> Cosa fare:
Puoi riprendere il brano sulle metafore calcistiche in psicoterapia e continuarlo subito dopo la sua ultima frase?

> Estratto scelto:
Ritornello indimenticabile de La leva calcistica della classe 1968 (1980) di Francesco De Gregari (come dicevo prima grande utilizzatore di metafore, anche più oscure di questa), che rappresenta la vita e le sue sfide con una metafora calcistica.

E’ inutile sottolineare quanto il calcio accenda la passione di milioni di italiani e possa rappresentare talvolta anche un argomento che entra nel setting psicoterapico per favorire la comunicazione, soprattutto con pazienti dall’affettività coartata. In questa metafora c’è una risposta a quell’attitudine di autorimprovero e di autocolpevolizzazione di fronte all’errore che caratterizza le persone che presentano schemi conoscitivi basati sul dovere-valore (Cionini, 1991). Quando prevale questo schema si costruisce il proprio sé come persona di valore solo nella misura in cui vengano raggiunti alti standard di prestazione. La metafora è un invito a non sentirsi amabili solo quando si dimostra di valore ottenendo un risultato (segnare il rigore), ma anche quando si gioca “bene”, con coraggio, fantasia e altruismo. Rimanendo in ambito calcistico è opportuno citare la canzone-metafora di Luciano Ligabue Una vita da mediano, una sorta di elogio del gregario, non dotato dei talenti del fuoriclasse, ma che con costanza e abnegazione resta “…lì sempre lì, lì nel mezzo…” fin che ce la fa. Anche il setting psicoterapico può essere rappresentato come un campo di allenamento per affrontare la vita, dove il gregario e l’allenatore lavorano duro con l’obiettivo della guarigione, che è un po’come vincere i Mondiali.

> Estratti di dati:
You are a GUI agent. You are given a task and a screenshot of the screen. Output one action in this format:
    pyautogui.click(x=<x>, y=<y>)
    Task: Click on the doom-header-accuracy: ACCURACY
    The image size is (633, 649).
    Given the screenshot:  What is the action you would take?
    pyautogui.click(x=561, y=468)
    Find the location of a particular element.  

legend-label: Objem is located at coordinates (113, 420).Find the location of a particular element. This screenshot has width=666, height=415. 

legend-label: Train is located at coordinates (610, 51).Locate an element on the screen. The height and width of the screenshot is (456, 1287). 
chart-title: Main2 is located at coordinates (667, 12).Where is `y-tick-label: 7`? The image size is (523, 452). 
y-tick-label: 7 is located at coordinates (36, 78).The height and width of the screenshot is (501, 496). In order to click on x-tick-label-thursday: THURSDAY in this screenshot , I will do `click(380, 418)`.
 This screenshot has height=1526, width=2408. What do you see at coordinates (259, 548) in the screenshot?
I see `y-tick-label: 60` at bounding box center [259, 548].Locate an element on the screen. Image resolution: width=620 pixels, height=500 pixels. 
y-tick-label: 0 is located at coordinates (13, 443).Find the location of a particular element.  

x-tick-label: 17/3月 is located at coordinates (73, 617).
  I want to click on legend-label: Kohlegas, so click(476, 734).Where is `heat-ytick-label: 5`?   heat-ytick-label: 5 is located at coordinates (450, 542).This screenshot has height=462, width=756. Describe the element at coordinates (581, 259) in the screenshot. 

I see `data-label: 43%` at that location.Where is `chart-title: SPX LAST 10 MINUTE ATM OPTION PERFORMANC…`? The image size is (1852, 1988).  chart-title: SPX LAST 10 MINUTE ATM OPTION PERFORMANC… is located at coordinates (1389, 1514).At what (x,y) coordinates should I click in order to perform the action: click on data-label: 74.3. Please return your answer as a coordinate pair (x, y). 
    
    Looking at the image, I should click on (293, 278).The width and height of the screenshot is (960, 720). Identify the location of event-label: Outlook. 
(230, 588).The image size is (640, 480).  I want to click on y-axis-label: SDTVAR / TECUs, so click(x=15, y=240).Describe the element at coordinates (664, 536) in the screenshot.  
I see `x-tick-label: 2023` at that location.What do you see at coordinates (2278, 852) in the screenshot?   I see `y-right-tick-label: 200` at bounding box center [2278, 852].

> Risultato dell'esercizio:
“Ho licenziato Dio, gettato via un amore, per costruirmi il vuoto nell’anima e nel cuore”

E’ l’incipit perfetto del Cantico dei drogati (1968) di Fabrizio de Andrè che introduce il tema del vuoto, che ricordiamo è incluso tra i criteri diagnostici del DSM-IV per il disturbo di personalità borderline (“sentimenti cronici di vuoto”). Faber mette in luce come il tossicodipendente elimini dalla propria vita i valori e gli affetti per creare un vuoto in grado di essere colmato da un’unica cosa: la sostanza. Nella pratica clinica con i cosiddetti pazienti “doppia diagnosi”, affetti da un disturbo psichiatrico e dall’abuso o dipendenza da sostanze è frequentissimo imbattersi in soggetti che soddisfino i criteri per il disturbo di personalità borderline, per i quali la sostanza può rappresentare il riempitivo del vuoto, in quella che è stata definita una sorta di autocura (Khantzian EJ, 1985). Successivamente nel testo Faber accenna al problema dei limiti, affrontato ampliamente nella terapia dialettico comportamentale per i pazienti borderline da Marsha Linhean (1993), usando altre preziose metafore “Mi citeran di monito, a chi crede sia bello, giocherellare a palla, con il proprio cervello. Cercando di lanciarlo oltre il confine stabilito, che qualcuno ha tracciato ai bordi dell’infinito”.

“Ma misi me per l’alto mare aperto, oltre il recinto della ragione, oltre le colonne che reggono il cielo…”

Recita la canzone Nostos (2011) di Vinicio Capossela, che parla del viaggio di Ulisse. L’avventura di Odisseo “oltre il recinto della ragione” può rappresentare metaforicamente anche un viaggio interno nel mare sconosciuto della propria mente e della propria immaginazione, ovvero un viaggio alla scoperta di sé. Ulisse era un viaggiatore solitario, mentre nella psicoterapia il viaggio si fa in due. Restando sempre in acqua possiamo ricordare la canzone La linea d’ombra (1997) di Jovanotti che dice “Mi offrono un incarico di responsabilità, portare questa nave verso una rotta che nessuno sa”. La canzone è ispirata all’omonimo romanzo di Joseph Conrad che tratta il tema del passaggio dall’adolescenza all’età adulta.

“Stringimi forte, che nessuna notte è infinita”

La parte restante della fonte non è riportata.